(a) Every written assignment made in good faith, whether in the nature of a sale, pledge, or other transfer, or on account receivable or any moneys due or to become due on an open account or on a contract, except for wages and salaries, all of which shall be hereinafter referred to as “account”, with or without the giving of notice of the assignment to the debtor, shall be valid and complete at the time of the making of the assignment and shall be deemed to have been fully perfected at that time.
(b)
(1) After an assignment made in good faith is complete, no bona fide purchaser from the assignor, no creditor of the assignor, and no other assignee or transferee of the assignor in any event shall have or be deemed to have acquired any right or interest in the account so assigned or transferred or in the proceeds thereof or in any obligation substituted therefor, superior to the rights and interest therein of the assignee.

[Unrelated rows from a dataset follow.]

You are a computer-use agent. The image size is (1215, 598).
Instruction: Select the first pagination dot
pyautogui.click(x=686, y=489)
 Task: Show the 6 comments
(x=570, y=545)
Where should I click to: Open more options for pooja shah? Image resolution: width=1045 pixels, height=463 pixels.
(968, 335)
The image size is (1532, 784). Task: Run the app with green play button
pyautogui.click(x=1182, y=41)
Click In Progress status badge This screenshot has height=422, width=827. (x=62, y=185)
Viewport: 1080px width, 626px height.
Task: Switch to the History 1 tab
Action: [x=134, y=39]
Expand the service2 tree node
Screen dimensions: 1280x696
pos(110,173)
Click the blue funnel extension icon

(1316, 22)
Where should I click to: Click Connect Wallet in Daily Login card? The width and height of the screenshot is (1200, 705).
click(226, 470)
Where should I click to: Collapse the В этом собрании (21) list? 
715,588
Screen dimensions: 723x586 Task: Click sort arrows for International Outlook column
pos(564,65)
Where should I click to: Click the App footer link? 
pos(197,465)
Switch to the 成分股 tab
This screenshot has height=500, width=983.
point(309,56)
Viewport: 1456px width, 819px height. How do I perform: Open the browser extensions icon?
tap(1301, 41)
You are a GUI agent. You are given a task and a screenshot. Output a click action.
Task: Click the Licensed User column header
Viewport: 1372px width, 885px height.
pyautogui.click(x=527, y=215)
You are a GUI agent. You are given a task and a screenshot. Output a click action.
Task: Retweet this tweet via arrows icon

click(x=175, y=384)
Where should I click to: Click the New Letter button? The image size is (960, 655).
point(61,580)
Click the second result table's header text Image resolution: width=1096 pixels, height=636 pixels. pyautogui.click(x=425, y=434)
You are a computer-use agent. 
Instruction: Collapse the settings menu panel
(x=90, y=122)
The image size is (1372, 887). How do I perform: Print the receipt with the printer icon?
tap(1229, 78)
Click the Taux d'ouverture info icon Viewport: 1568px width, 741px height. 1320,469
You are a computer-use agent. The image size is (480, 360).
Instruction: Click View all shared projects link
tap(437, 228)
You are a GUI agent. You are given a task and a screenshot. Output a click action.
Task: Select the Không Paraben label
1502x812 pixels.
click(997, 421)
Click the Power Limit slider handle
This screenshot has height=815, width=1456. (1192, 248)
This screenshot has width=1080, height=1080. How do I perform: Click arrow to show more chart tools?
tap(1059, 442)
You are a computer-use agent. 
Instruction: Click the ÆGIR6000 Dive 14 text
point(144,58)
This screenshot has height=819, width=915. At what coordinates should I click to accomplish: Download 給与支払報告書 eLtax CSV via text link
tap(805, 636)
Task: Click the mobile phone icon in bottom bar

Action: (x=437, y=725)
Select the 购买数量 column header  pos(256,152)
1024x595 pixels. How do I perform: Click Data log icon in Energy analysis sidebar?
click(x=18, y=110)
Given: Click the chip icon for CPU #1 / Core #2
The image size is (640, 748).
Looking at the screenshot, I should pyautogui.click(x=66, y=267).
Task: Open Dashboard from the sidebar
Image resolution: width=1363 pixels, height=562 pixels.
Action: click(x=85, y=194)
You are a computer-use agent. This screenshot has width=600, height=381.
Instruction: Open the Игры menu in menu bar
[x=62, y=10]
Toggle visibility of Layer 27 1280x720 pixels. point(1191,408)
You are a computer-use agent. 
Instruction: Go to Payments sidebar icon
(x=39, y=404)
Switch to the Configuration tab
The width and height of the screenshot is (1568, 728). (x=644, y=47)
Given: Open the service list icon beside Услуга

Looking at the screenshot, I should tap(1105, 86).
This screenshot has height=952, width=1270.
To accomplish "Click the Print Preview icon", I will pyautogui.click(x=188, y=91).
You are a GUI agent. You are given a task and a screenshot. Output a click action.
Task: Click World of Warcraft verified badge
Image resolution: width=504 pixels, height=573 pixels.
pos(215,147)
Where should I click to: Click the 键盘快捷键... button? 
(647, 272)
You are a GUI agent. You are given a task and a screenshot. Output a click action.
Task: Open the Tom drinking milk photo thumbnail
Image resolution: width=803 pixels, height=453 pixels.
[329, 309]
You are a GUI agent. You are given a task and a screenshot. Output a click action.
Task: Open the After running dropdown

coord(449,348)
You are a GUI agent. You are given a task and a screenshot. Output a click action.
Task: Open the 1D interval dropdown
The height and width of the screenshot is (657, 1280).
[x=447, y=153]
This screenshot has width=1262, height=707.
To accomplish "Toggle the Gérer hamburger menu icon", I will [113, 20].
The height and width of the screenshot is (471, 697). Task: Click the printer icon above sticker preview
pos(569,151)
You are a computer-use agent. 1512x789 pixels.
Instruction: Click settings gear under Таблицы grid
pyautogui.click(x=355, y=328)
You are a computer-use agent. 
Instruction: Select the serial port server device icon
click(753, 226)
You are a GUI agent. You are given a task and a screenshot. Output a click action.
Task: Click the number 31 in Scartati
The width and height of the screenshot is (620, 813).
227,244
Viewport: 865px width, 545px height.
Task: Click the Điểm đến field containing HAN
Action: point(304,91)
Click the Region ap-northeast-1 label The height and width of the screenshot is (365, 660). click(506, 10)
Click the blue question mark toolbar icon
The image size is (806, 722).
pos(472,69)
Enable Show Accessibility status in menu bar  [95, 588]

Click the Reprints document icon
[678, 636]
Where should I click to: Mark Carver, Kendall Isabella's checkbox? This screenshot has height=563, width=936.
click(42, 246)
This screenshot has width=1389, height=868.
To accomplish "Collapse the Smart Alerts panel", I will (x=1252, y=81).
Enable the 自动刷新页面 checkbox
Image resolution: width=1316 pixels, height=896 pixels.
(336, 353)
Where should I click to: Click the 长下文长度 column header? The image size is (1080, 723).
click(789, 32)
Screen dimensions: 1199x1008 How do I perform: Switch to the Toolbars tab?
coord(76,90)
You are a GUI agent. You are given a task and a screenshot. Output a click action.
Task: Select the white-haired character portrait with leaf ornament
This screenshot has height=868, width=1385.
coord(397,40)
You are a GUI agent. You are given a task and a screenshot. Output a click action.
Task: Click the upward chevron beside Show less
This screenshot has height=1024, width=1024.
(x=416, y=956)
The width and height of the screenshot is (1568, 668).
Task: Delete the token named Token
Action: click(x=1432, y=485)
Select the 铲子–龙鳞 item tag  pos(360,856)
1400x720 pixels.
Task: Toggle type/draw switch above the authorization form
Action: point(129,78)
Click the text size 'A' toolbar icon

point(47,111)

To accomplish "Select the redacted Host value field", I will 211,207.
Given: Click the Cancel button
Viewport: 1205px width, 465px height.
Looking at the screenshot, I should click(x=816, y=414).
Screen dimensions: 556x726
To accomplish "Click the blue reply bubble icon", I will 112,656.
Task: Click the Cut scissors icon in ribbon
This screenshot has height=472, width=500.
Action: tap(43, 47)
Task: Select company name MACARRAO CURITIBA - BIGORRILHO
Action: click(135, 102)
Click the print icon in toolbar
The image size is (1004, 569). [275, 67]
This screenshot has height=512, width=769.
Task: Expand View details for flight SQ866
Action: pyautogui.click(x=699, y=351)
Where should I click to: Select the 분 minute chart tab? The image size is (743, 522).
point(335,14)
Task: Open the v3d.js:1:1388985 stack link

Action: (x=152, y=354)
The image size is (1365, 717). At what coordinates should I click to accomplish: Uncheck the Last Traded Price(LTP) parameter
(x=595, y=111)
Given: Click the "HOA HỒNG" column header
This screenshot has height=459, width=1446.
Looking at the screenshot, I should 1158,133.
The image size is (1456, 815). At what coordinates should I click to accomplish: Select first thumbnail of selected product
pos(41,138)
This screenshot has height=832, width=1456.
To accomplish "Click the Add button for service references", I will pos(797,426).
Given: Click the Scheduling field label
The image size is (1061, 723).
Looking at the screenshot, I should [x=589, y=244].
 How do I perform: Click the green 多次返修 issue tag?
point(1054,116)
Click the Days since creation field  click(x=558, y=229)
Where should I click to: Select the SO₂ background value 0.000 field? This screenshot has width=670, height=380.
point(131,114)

(2) In any case where, acting without knowledge of the assignment or transfer, the debtor in good faith pays all or part of such account to the assignor or to the creditor, subsequent purchaser, or other assignee and transferee, all payments so made shall be acquittance to the debtor to the extent thereof, and the assignor, creditor, subsequent purchaser, or other assignee and transferee shall be a trustee of any sums so paid and shall be accountable and liable to the prior assignee thereof.
(3) However, any defense of the debtor against any account so assigned or transferred shall be good as against any subsequent purchaser or other assignee and transferee.